Aesop's Fables - Musical Treatments

Musical Treatments

While musical settings of La Fontaine's Fables began appearing in France within a few decades of their publication, it was not until the 19th century that composers began to take their inspiration directly from Aesop. One of the earliest works was the anonymous A Selection of Aesop's Fables Versified and Set to Music with Symphonies and Accompaniments for the Piano Forte, published in London in 1847. It was a large selection containing 28 versified fables. Mabel Wood Hill's Aesop's Fables Interpreted Through Music (New York 1920) was less ambitious, setting only seven prosaic texts. Among later British treatments there have been Edward Hughes' Songs from Aesop's fables for children’s voices and piano (1965), for which he asked the poet Peter Westmore to provide ten texts, and Arwel Hughes' Songs from Aesop's Fables for unison voices.

There have also been purely instrumental settings, one of the earliest of which was Charles Valentin Alkan’s Le festin d'Ésope ("Aesop’s Feast", 1857), a set of piano variations in which each variation is said to depict a different animal or scene from Aesop’s fables. More recently, the American composer Robert J. Bradshw (b.1970) dedicated his 3rd Symphony (2005) to the fables. A programme note explains that ‘the purpose of this work is to excite young musicians and audiences to take an interest in art music’. This seems to have been the aim of other Americans as well. Following the example of Sergei Prokoviev in "Peter and the Wolf" (1936), Vincent Persichetti set six for narrator and orchestra in his "Fables" (Op. 23 1943). He was later followed by Scott Watson, whose "Aesop's Fables" is a setting of four for narrator and orchestral accompaniment. David Edgar Walther has also set four as ‘short operatic dramas’ to his own libretto, some of which received performances in 2009 and 2010.

Werner Egk's early settings in Germany were also aimed at children. His Der Löwe und die Maus (The Lion and the Mouse 1931) was a singspiel drama for small orchestra and children’s choir; aimed at 12-14 year-olds, it was built on an improvisation by the composer’s own children. He followed this with Der Fuchs und der Rabe (The Fox and the Crow) in 1932. Hans Poser's Die Fabeln des Äsop (0p.28, 1956) was set for accompanied men's chorus and uses Martin Luther's translation of six. Others who have set German texts for choir include Herbert Callhoff (1963) and Andre Asriel (1972).

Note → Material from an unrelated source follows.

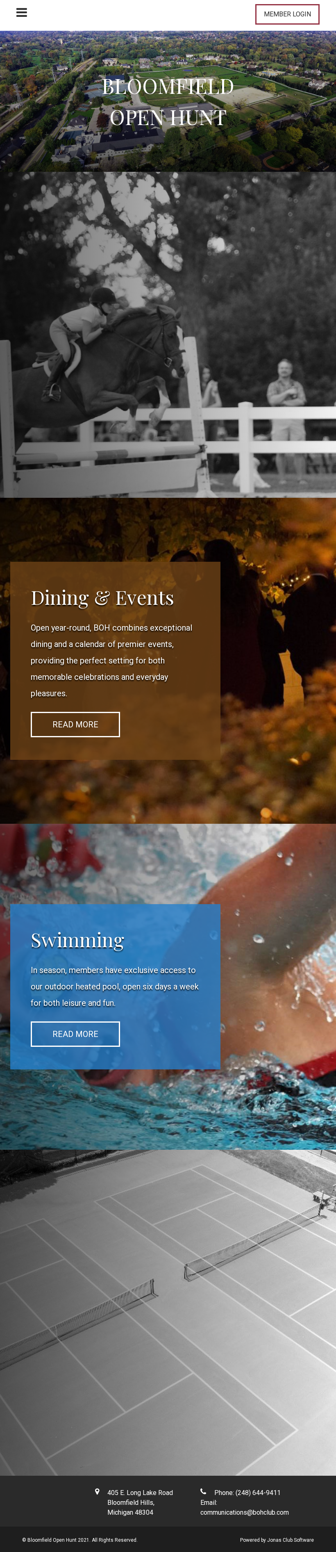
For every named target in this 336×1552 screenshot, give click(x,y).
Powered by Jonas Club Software (277, 1540)
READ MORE (57, 364)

There has also been a setting of four Latin texts in the Czech composer Ilja Hurník's Ezop for mixed choir and orchestra (1964). And in 2010 the Greek Lefteris Kordis gave a performance of his 'Aesop Project', a setting of seven fables which mixes traditional East Mediterranean and Western Classical musical textures, combined with elements of jazz. After an English recitation by male narrator, a female singer of the Greek wording is accompanied by an octet.